Além do estudo de impacto ambiental (EIA/Rima), a decisão judicial exige uma avaliação dos riscos que alimentos geneticamente alterados representam para a saúde humana. ‘‘Mesmo a lei de rotulagem, publicada recentemente pelo governo federal, não é clara sobre o assunto’’, afirmou Paz. A lei de rotulagem é outro ponto exigido pela decisão judicial. Em nota distribuída à imprensa recentemente, o Procon-SP informou que os dispositivos da lei de rotulagem não atendem ao Código de Defesa do Consumidor. ‘‘Só o fato de o governo liberar os registros sem ter um estudo de impacto ambiental caracteriza um ato grave de descumprimento a lei’’, completou a coordenadora de engenharia genética do Greenpeace, Mariana Paoli.

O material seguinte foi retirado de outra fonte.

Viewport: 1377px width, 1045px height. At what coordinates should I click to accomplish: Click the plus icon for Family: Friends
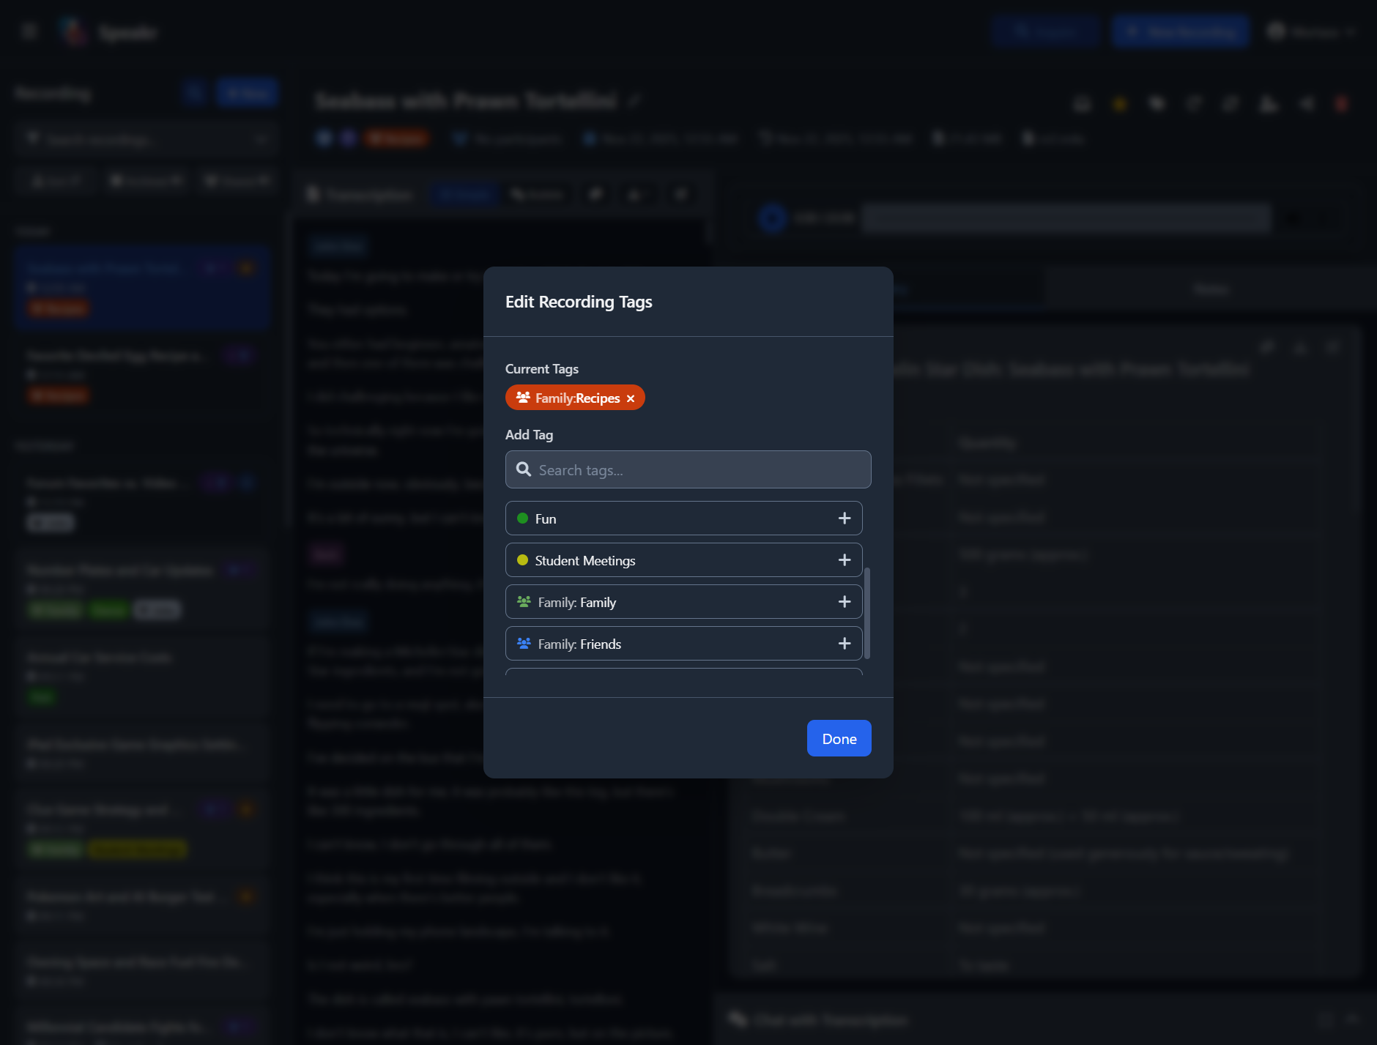click(x=845, y=644)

O consultor do Idec esclareceu ainda que, o caso poderá ser levado ao Supremo Tribunal Federal (STF). ‘‘Se optarmos por processar o Ministério e o ministro Pratini de Moraes recorreríamos ao STF’’, explicou. O STF é a instância superior ao TRF. ‘‘Se o ministro fizer isso, ele estará criando uma situação de litígio entre o Ministério e a Justiça’’, disse Paoli. ‘‘Liberar o registo será uma desobediência à Justiça’’, completou o consultor do Idec. Os representantes do Idec e do Greenpeace informaram que não vão aceitar qualquer decisão do governo nesse sentido. ‘‘No entender do Greenpeace, o Ministério da Agricultura não tem o poder de liberar os registros de qualquer grão transgênico’’, afirmou Paoli.